📝 この記事のポイント
- 9月10日にストップ安、前日比-13.41%の239円で引ける
- 現値は52週安値239円と一致し安値更新の状態
- 5日線306円・25日線333円を大きく下回る下降トレンド配列

239
52週高
368
なぜ今注目されるのか
ステムリム(4599・東証)が9月10日の取引で急落し、市況ニュースでも「新興市場銘柄ダイジェスト:エイチエムコムが急騰、ステムリムがストップ安」として取り上げられた。同日の値下がり率ランキングでも上位に顔を出しており、新興市場のなかでとりわけ売り圧力の強い銘柄となった格好だ。
同日の日本市場全体は、原油急伸を受けて株式・債券が下落する場面がありつつも日経平均は反発するなど方向感が定まらず、物色は個別材料株に集中した。アトラエやエアトリ、アピリッツなど業績・還元材料のある銘柄が買われる一方で、材料難・需給悪化の銘柄が売られる二極化の一日であり、ステムリムの下落もそうした地合いのなかで起きている。なお、本稿執筆時点の参考ニュースには同社に関するアナリストの目標株価やレーティングの記載はないため、ここでは触れない。
株価の動き・テクニカル
提供データによると、現値は239円、前日比-37円(-13.41%)。52週高値は368円、52週安値は239円で、現値はちょうど52週安値と一致している。つまり直近1年で最も安い水準まで売り込まれ、安値更新の状態にあるということだ。
- 5日移動平均:306円 → 現値は約22%下方に乖離
- 25日移動平均:333円 → 現値は約28%下方に乖離
- 52週レンジ内の位置:レンジ下限(0%近辺)
短期・中期の移動平均がいずれも上に位置し、5日線が25日線を下回る配列である点は典型的な下降トレンドの形。加えて移動平均からの下方乖離が大きく、短期的な売られ過ぎを示唆する一方、乖離の大きさ自体はトレンド転換の根拠にはならない。ストップ安で引けた場合は買い注文が未消化のまま翌日に持ち越されやすく、寄り付きの需給が翌営業日の焦点となる。
業績・事業の概況
ステムリムは大阪大学発の創薬ベンチャーで、体内の間葉系幹細胞を患部に動員して組織再生を促す「再生誘導医薬」を掲げる。HMGB1由来ペプチドを基盤に、表皮水疱症や脳梗塞などを対象とした開発を進めてきた経緯があり、国内製薬企業との導出・提携契約による収益が事業モデルの中心にある。開発段階企業であるため、業績は臨床試験の進捗やマイルストン収入のタイミングに左右されやすい構造だ。具体的な業績数値や指標は公開情報の範囲で各自確認されたい。
強気シナリオと弱気シナリオ
強気シナリオ:移動平均からの下方乖離が20%超に達しており、短期の突っ込み警戒感からリバウンドが入りやすい水準。創薬ベンチャーは臨床データや提携の進展といった一報で需給が一変しやすく、需給整理が進めば5日線(306円)方向への戻りを試す展開も想定される。

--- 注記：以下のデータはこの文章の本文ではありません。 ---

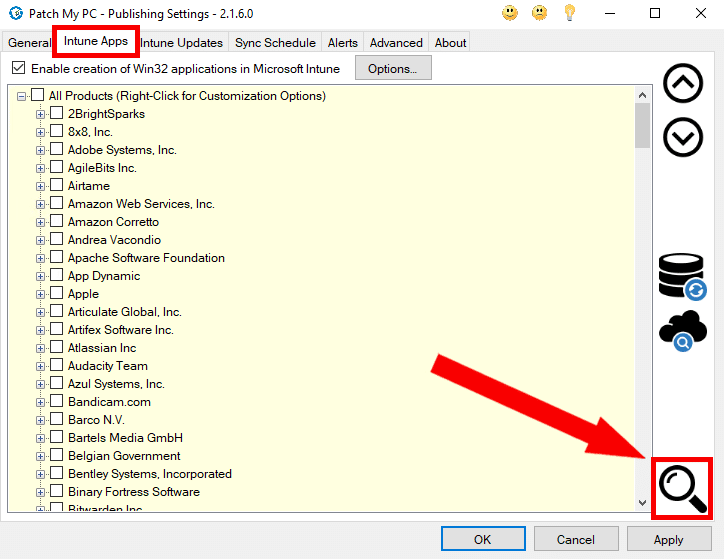Expand the Apple vendor tree node
This screenshot has height=559, width=724.
[41, 294]
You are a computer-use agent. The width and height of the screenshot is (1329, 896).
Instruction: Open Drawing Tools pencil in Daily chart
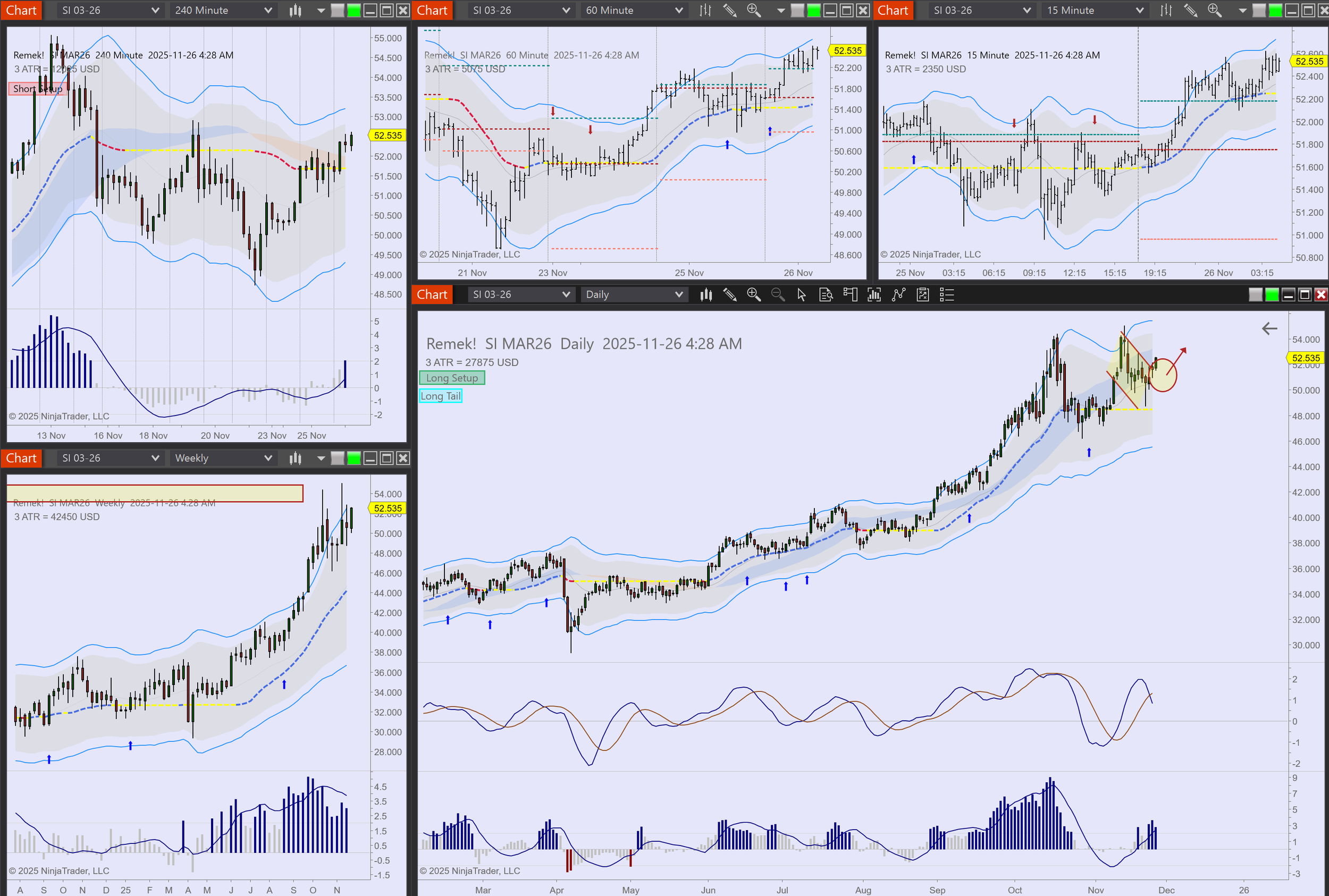click(729, 294)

弱気シナリオ:52週安値を更新した状態で、下値の目安となるチャート上のフシが乏しい。ストップ安が示すのは投げ売りの継続であり、信用買いの整理が終わっていなければ戻り売りに押される。上値には5日線・25日線という重い抵抗が控え、戻っても売り直される展開が続きやすい。
翌営業日の注目ポイント
- 寄り付きの気配値と出来高。売り物を吸収して寄れるかが最初の関門
- 239円(52週安値)を維持できるか、割り込んで下値模索に移るか
- 戻り局面では5日移動平均の306円が上値の目安
- 会社側からの適時開示(開発進捗・提携・資本政策など)の有無
本記事は情報提供を目的としたもので、投資助言ではありません。売買の判断はご自身の責任でお願いします。
📊 AI答え合わせ ― 予想は当たった?
当時のAI短期予想:弱気(根拠:52週安値を更新しストップ安、5日線・25日線とも大きく下回り下降トレンドが続く。)
| 経過 | 株価 | 紹介時比 | 判定 |
|---|---|---|---|
| 翌営業日 2026-09-14 | 182円 | -23.85% | 的中 |
| ステムリムの株価は、AIの弱気予想通り翌営業日に大きく下落しました。紹介時より23.85%安の182円で推移しています。 | |||
| 1週間後 2026-09-18 | 177円 | -25.94% | 的中 |
| AIの弱気予想に対し、実際の株価は紹介時より大幅に下落しました。下降トレンドが継続したとみられます。 | |||
※株価は Yahoo Finance 由来(遅延・誤差を含む場合あり)。検証はAIによるもので将来の成果を保証しません。